- _Aim_: Can you lay out the lines below as a Markdown table with the columns "Row" and "Line," numbering each line and leaving out any blank ones?

- _Dataset_:
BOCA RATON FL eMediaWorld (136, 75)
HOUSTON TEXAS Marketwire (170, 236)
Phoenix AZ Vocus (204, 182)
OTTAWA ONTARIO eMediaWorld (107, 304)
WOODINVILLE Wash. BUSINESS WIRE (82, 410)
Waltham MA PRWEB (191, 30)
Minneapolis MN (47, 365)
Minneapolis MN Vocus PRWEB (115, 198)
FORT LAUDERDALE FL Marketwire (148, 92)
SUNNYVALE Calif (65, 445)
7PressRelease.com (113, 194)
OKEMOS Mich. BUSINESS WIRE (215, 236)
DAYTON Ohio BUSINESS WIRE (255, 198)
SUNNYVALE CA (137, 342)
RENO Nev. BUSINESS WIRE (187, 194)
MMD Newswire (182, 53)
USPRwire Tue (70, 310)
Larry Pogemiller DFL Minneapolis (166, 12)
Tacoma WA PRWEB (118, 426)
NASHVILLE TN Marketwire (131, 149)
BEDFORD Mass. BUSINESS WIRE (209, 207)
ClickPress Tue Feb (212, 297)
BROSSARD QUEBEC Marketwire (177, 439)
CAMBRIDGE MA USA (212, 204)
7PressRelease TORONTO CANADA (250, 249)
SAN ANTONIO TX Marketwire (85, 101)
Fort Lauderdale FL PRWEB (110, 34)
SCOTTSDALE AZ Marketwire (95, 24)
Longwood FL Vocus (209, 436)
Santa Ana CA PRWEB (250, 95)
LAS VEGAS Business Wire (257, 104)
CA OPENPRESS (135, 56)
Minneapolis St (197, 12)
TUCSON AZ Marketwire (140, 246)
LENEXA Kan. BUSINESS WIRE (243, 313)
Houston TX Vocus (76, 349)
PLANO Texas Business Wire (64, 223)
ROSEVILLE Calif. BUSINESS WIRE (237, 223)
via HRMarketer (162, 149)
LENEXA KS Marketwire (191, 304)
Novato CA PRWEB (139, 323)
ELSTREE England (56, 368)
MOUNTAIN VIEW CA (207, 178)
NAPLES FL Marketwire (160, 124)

- _Exercise result_:
| Row | Line |
|---|---|
| 1 | BOCA RATON FL eMediaWorld (136, 75) |
| 2 | HOUSTON TEXAS Marketwire (170, 236) |
| 3 | Phoenix AZ Vocus (204, 182) |
| 4 | OTTAWA ONTARIO eMediaWorld (107, 304) |
| 5 | WOODINVILLE Wash. BUSINESS WIRE (82, 410) |
| 6 | Waltham MA PRWEB (191, 30) |
| 7 | Minneapolis MN (47, 365) |
| 8 | Minneapolis MN Vocus PRWEB (115, 198) |
| 9 | FORT LAUDERDALE FL Marketwire (148, 92) |
| 10 | SUNNYVALE Calif (65, 445) |
| 11 | 7PressRelease.com (113, 194) |
| 12 | OKEMOS Mich. BUSINESS WIRE (215, 236) |
| 13 | DAYTON Ohio BUSINESS WIRE (255, 198) |
| 14 | SUNNYVALE CA (137, 342) |
| 15 | RENO Nev. BUSINESS WIRE (187, 194) |
| 16 | MMD Newswire (182, 53) |
| 17 | USPRwire Tue (70, 310) |
| 18 | Larry Pogemiller DFL Minneapolis (166, 12) |
| 19 | Tacoma WA PRWEB (118, 426) |
| 20 | NASHVILLE TN Marketwire (131, 149) |
| 21 | BEDFORD Mass. BUSINESS WIRE (209, 207) |
| 22 | ClickPress Tue Feb (212, 297) |
| 23 | BROSSARD QUEBEC Marketwire (177, 439) |
| 24 | CAMBRIDGE MA USA (212, 204) |
| 25 | 7PressRelease TORONTO CANADA (250, 249) |
| 26 | SAN ANTONIO TX Marketwire (85, 101) |
| 27 | Fort Lauderdale FL PRWEB (110, 34) |
| 28 | SCOTTSDALE AZ Marketwire (95, 24) |
| 29 | Longwood FL Vocus (209, 436) |
| 30 | Santa Ana CA PRWEB (250, 95) |
| 31 | LAS VEGAS Business Wire (257, 104) |
| 32 | CA OPENPRESS (135, 56) |
| 33 | Minneapolis St (197, 12) |
| 34 | TUCSON AZ Marketwire (140, 246) |
| 35 | LENEXA Kan. BUSINESS WIRE (243, 313) |
| 36 | Houston TX Vocus (76, 349) |
| 37 | PLANO Texas Business Wire (64, 223) |
| 38 | ROSEVILLE Calif. BUSINESS WIRE (237, 223) |
| 39 | via HRMarketer (162, 149) |
| 40 | LENEXA KS Marketwire (191, 304) |
| 41 | Novato CA PRWEB (139, 323) |
| 42 | ELSTREE England (56, 368) |
| 43 | MOUNTAIN VIEW CA (207, 178) |
| 44 | NAPLES FL Marketwire (160, 124) |